Housing finance / Clearly this is not a recipe for a healthy lending market. But it is not unique; in fact, it bears a striking resemblance to the lending market for housing. These days, government‐​controlled Fannie Mae and Freddie Mac essentially are the market, as there is virtually no private activity in the creation of the mortgage‐​backed securities that ultimately finance most home loans. There’s also a disconnect between the nominal lenders and the ones who end up holding the capital: as long as the local mortgage provider can sell a loan, it will make it. Fannie and Freddie are the only ones doing the buying. They have become more selective about what mortgages they buy, but they are receiving the same political pressures they did a decade ago to cease “discriminating” against the poor and minorities, and to buy loans from less creditworthy applicants with less money down.

It was never the policymakers’ intent that these government‐​sponsored enterprises essentially control most of the capital in the home loan market. But that lack of intent does not mitigate the problems this dominance creates. While not everyone necessarily sees this as a problem, the Federal Housing Finance Administration—Fannie and Freddie’s overseer—has decided it will assuage those who don’t like it by creating a “common trading platform” that ostensibly will make it easier for the private market to compete in the securitization of housing assets.

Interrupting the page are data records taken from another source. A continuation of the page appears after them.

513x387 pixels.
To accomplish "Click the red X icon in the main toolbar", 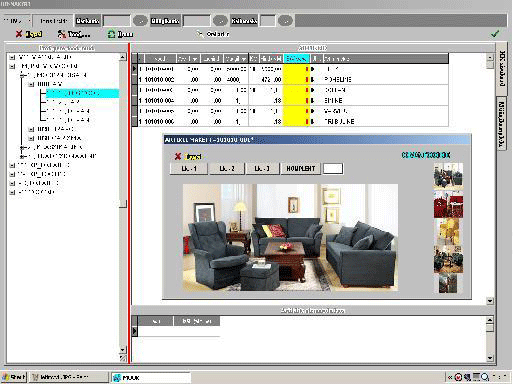I will [x=19, y=34].
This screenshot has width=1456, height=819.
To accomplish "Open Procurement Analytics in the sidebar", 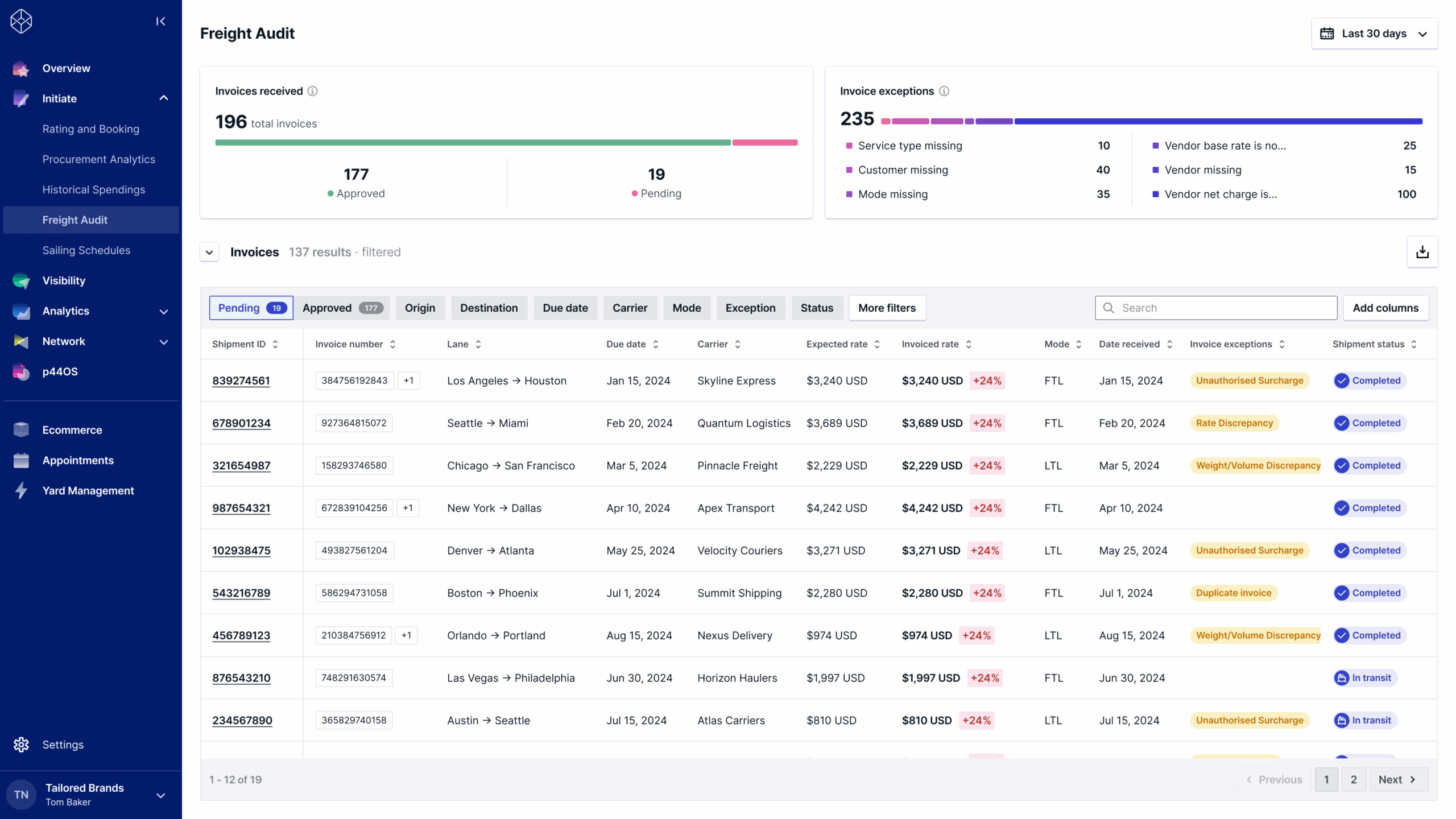I will (x=98, y=159).
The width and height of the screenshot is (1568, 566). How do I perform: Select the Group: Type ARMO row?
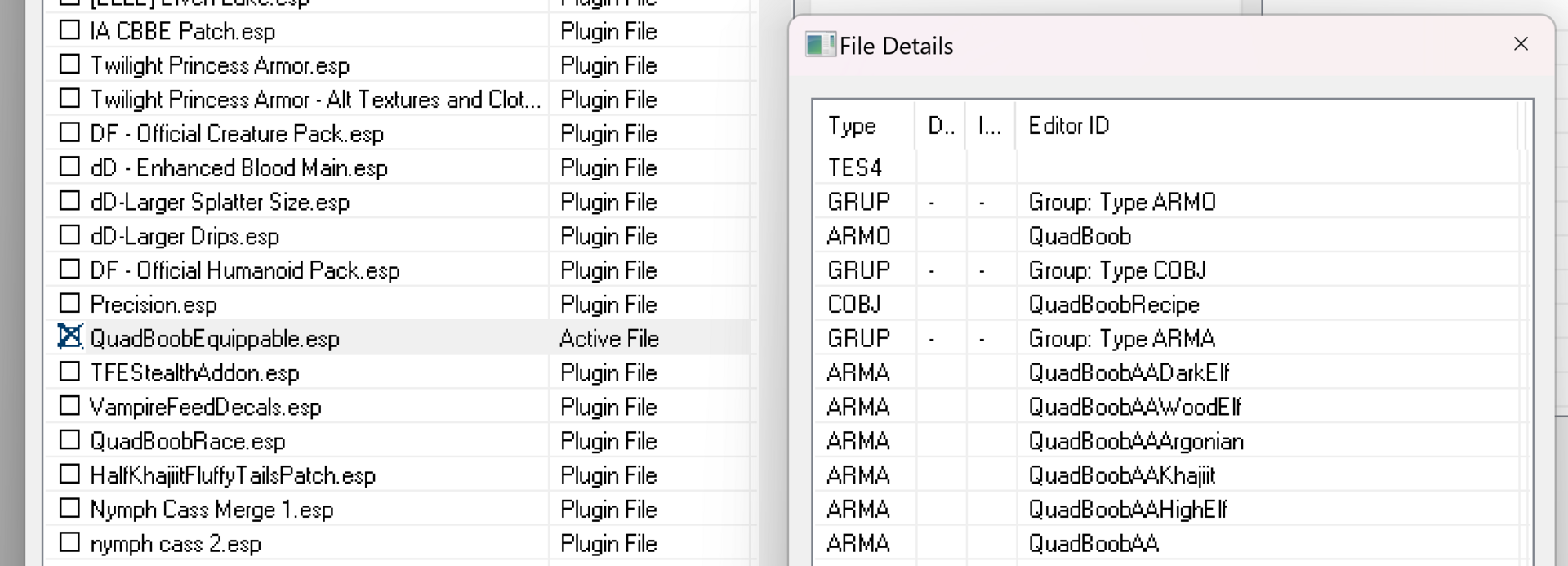[1121, 202]
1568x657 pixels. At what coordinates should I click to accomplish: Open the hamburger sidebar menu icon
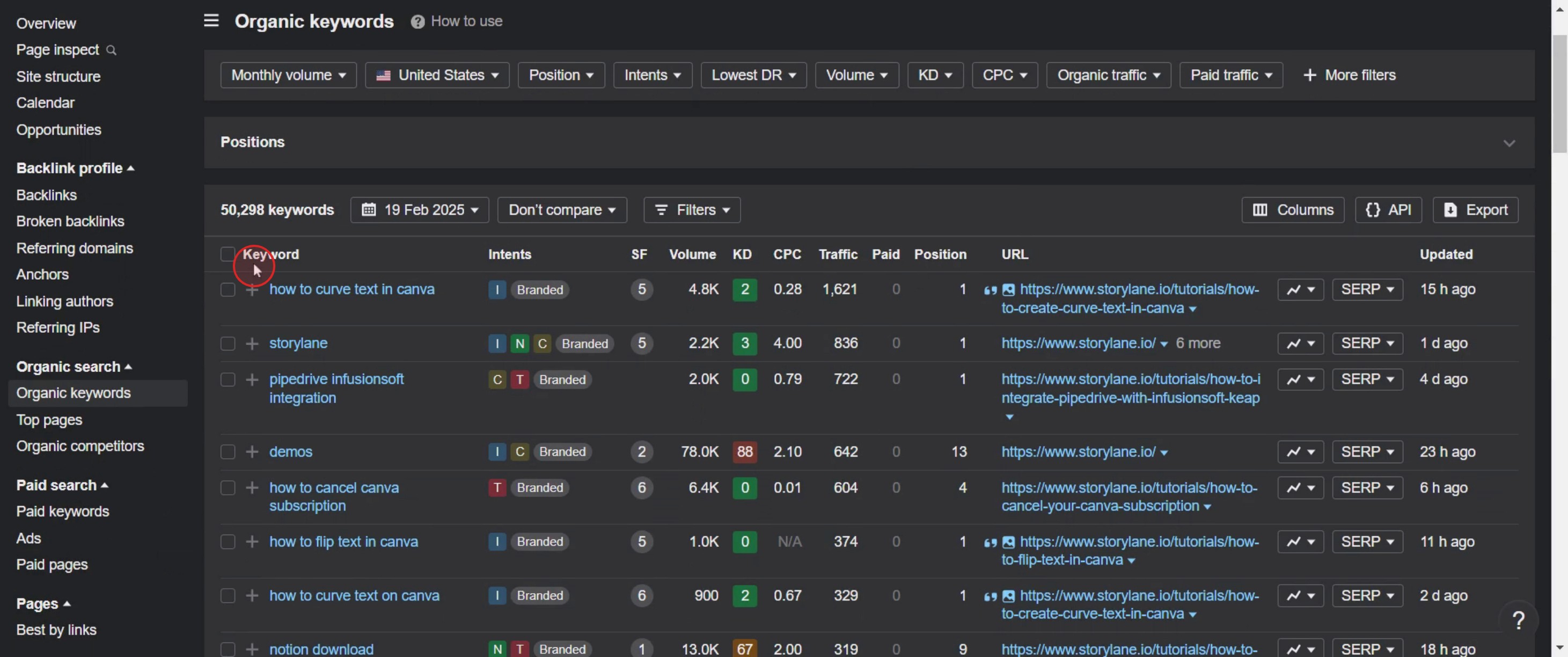(211, 21)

It’s a fool’s errand, however. As my Cato colleague Mark Calabria and I recently wrote for Bloomberg BNA, the private market is not sitting out of the mortgage‐​backed securities market because it does not have the right software (“Can the Private Market Return to Home Lending?” July 14, 2016). The issue is that if there is another housing downturn, investors holding Fannie and Freddie paper know they’re safe thanks to government protection; not so for private housing paper. Nobody wants to be on the hook if the housing market tanks again, so Fannie and Freddie have the market to themselves these days.

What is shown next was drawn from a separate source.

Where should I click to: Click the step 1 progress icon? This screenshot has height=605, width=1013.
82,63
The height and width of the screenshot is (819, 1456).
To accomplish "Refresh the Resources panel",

Government as lender / The government is the only game in town in two different trillion‐​dollar lending markets, and that should concern everyone. There’s no evidence that these markets function any better because of government’s outsized role—far from it, in fact.

The reality of financial markets is that sometimes borrowers will find themselves unable to pay back their lenders no matter how much due diligence the lender did. Occasionally these defaults may create larger systemic problems that can bankrupt lenders or hobble the wider economy. Government can regulate capital markets as much as it wants, but it cannot change this eventuality. Punitively punishing the “bad actors” in the financial crisis that dared compete and socializing entire lending markets are not good policy solutions.

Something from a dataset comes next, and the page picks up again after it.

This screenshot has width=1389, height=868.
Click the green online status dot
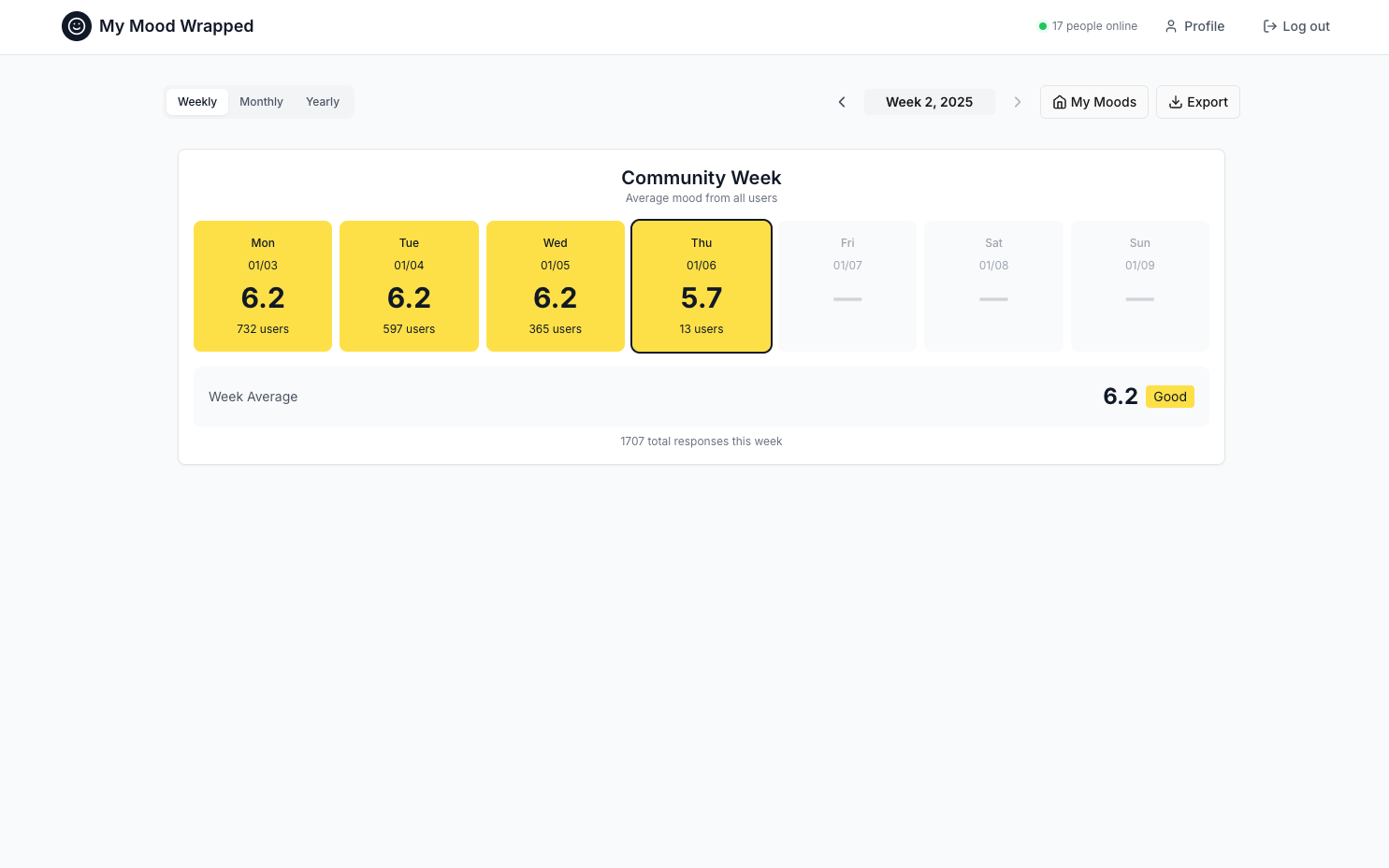click(1042, 26)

It’s impossible for any government to resist making investments for political reasons once it gets its hands on capital. Japan discovered this decades ago and China is learning it now. Less than a decade removed from a housing crisis that nearly destroyed global financial markets that was made worse by bipartisan pressure to boost home ownership through any means necessary, our government has resumed putting pressure on Fannie and Freddie to support extending mortgages to riskier borrowers.

The government’s financial meddling doesn’t stop with student and home loans. If the U.S. Department of Labor succeeds in making it easier for states to run their own retirement accounts, those efforts could evolve into the states using their inherent competitive advantages to squeeze out private fund providers. If we think we are above the self‐​dealing and corrupt “investments” that Asian countries make with the capital their governments control, we are delusional.

Before the government becomes a player in yet another financial market, we should take steps to reverse its oversized presence in lending.